Jobs to do in the soggy garden this weekend | Brian Kidd
Our gardening expert sets you to work.
•Most gardening books recommend pruning Autumn Bliss raspberries in February but here in the south canes can be cut down to soil level, and this can be done as soon as the canes have finished fruiting. After pruning, a top dressing of well-rotted manure is applied all over the bed, a four-inch layer is perfect.
•Lots of leaves are now falling. Are you making leaf mould? Put 12in layers in large old compost bags turned inside out. After each layer sprinkle on one part urine to seven parts water and sprinkle, don’t pour. Do this after each 12in later. Leaf mould will be ready in 12 months.
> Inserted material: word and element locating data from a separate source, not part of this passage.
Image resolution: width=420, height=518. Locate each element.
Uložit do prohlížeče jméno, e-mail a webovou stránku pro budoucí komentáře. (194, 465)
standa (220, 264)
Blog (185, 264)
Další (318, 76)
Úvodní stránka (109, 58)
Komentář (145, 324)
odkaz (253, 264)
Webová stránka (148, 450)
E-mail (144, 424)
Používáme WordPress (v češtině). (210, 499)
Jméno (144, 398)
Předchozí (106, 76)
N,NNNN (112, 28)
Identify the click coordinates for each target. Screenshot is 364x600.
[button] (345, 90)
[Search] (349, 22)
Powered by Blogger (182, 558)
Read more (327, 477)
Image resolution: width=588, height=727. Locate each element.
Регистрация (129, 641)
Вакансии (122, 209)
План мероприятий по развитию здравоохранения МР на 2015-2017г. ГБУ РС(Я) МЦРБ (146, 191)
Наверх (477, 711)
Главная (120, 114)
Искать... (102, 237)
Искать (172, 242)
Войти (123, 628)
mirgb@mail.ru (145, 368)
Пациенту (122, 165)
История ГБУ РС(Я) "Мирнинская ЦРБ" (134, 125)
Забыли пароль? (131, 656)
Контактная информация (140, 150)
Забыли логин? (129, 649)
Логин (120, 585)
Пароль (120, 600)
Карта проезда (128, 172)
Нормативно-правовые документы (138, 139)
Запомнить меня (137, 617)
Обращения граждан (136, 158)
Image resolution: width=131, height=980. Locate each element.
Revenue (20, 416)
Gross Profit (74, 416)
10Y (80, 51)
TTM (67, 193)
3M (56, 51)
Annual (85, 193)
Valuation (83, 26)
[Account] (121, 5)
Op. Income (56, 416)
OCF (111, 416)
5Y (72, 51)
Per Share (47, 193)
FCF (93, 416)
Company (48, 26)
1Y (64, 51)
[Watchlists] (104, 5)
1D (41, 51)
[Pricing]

Leaf mould is the best peat substitute.
•Take off every rose leaf with black spot disease and bin them. Pick up all fallen leaves too and give the roses a spray with copper mixture dissolved in water. Spray the bushes and the surface of the soil too. Use the strength recommended for copper deficiency.
•Plant a few narcissus bulbs in a flower pot in John Innes No2 or 3 compost and put them in the greenhouse for an early display. When in bloom in February, they will cheer up the lounge.
•Pick off yellowing leaves on all types of cabbage but in particular Brussels sprouts. This encourage a flow of air below the crown of the plants and reduces the disease which causes sprouts to rot.
•Plant crocus corms any time between now and December. Choose separate colours, don’t buy mixed because from a distance, the white flowers look as if someone has dropped litter in the drift of flowers.
•You have probably lifted your potatoes, allowed them to dry in the wind before half filling potato sacks. Check them this week to ensure there are no rotten tubers in the bags. If you smell a strange smell in the shed – it’s rotting potatoes.